Below are records; count how many of their lines contain the word "link" and give the number alone.

_Material for this exercise_
*** Begin section ***

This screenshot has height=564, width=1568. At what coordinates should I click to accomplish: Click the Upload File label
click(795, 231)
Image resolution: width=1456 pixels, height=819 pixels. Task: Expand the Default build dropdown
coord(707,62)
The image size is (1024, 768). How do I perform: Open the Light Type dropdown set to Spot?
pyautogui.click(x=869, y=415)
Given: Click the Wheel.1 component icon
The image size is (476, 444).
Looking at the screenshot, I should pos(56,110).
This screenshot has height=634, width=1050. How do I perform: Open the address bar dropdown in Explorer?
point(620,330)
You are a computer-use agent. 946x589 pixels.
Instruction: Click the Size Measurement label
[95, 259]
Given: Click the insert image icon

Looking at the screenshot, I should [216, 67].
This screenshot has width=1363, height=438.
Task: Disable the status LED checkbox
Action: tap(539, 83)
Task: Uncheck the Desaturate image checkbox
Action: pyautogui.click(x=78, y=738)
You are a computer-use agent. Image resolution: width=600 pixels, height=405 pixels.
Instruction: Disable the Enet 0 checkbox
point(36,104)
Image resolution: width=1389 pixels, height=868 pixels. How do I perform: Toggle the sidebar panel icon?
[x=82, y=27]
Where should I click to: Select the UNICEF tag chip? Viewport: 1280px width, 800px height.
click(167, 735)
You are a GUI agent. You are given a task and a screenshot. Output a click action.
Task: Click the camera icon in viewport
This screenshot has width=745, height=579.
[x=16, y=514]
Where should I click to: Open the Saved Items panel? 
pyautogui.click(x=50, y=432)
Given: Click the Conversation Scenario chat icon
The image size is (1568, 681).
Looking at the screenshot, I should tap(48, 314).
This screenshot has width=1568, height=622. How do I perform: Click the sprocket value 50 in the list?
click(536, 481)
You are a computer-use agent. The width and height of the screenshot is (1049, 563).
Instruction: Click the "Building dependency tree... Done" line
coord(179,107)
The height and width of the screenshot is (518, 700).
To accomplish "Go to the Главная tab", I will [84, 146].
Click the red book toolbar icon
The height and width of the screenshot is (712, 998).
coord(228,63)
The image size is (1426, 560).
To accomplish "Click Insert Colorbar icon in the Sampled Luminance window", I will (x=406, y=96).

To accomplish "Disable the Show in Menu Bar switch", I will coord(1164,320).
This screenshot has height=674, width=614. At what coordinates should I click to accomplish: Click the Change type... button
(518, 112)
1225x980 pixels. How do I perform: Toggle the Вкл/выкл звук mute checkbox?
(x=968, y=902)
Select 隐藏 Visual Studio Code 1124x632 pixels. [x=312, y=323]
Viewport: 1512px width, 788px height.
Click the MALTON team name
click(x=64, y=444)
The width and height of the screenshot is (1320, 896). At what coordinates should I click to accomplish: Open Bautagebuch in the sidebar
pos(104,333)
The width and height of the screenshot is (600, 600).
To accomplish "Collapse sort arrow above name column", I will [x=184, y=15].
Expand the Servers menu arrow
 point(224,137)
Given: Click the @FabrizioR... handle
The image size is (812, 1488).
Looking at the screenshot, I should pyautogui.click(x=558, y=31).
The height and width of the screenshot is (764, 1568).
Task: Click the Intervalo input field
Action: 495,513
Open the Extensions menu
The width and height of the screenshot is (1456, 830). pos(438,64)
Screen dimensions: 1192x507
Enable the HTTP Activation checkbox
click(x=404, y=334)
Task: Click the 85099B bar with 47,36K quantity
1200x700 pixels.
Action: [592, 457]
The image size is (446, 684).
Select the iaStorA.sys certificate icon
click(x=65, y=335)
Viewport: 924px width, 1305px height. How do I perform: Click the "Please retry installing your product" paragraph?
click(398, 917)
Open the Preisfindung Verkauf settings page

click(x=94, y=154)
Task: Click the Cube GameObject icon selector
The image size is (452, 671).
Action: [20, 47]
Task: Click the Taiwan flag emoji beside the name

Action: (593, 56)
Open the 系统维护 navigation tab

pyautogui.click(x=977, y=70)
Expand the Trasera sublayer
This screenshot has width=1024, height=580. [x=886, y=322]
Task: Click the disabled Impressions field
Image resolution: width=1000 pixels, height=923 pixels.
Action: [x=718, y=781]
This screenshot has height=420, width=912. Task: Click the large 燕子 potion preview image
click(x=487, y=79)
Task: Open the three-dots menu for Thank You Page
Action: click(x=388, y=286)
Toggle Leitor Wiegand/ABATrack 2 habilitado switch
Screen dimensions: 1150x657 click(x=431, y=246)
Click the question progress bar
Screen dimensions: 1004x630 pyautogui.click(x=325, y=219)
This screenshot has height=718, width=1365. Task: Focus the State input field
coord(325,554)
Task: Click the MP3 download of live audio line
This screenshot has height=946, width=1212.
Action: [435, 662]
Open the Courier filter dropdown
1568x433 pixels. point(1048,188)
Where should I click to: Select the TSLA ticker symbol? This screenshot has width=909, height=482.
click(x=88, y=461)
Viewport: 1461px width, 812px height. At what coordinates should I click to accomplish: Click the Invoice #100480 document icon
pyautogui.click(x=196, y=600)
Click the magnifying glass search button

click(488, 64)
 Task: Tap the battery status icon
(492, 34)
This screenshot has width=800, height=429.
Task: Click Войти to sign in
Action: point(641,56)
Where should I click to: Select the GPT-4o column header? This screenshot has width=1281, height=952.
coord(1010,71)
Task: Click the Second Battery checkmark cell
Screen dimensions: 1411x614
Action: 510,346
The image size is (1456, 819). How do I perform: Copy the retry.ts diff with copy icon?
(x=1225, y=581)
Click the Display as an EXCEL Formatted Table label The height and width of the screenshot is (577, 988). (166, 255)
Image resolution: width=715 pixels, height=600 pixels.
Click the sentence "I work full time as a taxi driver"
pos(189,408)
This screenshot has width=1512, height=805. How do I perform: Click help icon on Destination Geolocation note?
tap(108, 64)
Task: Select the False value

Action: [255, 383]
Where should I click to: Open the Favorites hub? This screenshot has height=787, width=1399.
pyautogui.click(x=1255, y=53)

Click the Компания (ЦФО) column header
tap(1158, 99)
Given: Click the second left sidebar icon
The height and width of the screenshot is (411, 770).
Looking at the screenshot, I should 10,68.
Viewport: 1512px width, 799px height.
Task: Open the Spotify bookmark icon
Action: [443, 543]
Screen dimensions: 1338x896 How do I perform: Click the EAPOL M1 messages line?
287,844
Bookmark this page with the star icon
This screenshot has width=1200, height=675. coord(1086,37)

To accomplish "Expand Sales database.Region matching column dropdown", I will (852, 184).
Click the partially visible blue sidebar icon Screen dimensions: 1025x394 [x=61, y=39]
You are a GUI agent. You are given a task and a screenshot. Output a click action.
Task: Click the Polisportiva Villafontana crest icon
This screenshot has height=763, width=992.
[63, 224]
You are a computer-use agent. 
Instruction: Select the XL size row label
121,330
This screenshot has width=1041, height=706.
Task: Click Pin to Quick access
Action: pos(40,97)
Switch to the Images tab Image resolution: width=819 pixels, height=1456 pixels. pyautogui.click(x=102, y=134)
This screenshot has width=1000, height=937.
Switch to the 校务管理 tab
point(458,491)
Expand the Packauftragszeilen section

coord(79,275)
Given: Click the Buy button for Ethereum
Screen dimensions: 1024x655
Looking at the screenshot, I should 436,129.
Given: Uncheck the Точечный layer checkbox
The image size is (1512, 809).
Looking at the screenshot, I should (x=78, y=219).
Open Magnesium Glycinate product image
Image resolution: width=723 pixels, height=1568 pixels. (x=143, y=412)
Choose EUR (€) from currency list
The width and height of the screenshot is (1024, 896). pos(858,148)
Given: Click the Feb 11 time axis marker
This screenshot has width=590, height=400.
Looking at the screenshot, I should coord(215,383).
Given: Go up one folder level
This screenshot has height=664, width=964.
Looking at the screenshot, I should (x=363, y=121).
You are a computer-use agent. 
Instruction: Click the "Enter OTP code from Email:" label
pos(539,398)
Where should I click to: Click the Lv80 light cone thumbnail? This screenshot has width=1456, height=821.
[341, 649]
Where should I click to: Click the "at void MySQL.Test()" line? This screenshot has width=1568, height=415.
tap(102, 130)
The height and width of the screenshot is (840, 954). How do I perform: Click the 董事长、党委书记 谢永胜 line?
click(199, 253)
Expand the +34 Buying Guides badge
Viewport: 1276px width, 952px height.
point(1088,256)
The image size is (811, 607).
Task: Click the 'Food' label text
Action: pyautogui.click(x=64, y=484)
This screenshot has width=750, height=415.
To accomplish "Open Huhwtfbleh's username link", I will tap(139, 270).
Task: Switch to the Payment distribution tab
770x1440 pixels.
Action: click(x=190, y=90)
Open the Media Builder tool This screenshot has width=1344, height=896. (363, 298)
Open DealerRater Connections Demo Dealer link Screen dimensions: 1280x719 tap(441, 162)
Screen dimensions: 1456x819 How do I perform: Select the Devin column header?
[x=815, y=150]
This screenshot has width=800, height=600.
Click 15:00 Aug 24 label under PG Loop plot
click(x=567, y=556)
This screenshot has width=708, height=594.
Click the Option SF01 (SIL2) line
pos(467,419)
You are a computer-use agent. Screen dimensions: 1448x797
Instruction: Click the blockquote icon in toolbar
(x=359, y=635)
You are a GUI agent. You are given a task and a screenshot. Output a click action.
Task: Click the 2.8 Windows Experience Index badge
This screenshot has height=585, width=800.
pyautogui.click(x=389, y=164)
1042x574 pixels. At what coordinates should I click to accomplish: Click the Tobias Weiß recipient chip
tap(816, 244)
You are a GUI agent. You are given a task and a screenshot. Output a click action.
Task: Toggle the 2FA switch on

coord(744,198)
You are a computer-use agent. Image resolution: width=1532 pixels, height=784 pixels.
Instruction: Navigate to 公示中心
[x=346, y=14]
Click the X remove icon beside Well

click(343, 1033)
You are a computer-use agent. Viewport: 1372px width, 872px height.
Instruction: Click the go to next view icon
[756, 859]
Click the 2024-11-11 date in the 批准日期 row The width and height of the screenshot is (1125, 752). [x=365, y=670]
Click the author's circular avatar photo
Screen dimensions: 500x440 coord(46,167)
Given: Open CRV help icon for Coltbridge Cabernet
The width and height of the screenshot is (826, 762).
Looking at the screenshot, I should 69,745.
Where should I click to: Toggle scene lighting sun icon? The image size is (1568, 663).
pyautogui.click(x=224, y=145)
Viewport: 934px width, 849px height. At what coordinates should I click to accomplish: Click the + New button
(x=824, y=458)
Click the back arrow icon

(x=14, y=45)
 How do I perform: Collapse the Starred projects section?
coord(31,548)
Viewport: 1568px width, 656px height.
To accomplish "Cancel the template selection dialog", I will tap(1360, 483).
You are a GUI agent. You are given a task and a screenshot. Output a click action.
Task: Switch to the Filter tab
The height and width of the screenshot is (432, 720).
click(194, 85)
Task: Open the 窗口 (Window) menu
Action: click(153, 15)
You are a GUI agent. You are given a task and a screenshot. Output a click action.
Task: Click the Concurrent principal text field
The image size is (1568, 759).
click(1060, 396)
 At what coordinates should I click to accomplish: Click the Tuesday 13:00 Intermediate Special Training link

*** End section ***

_Output_
3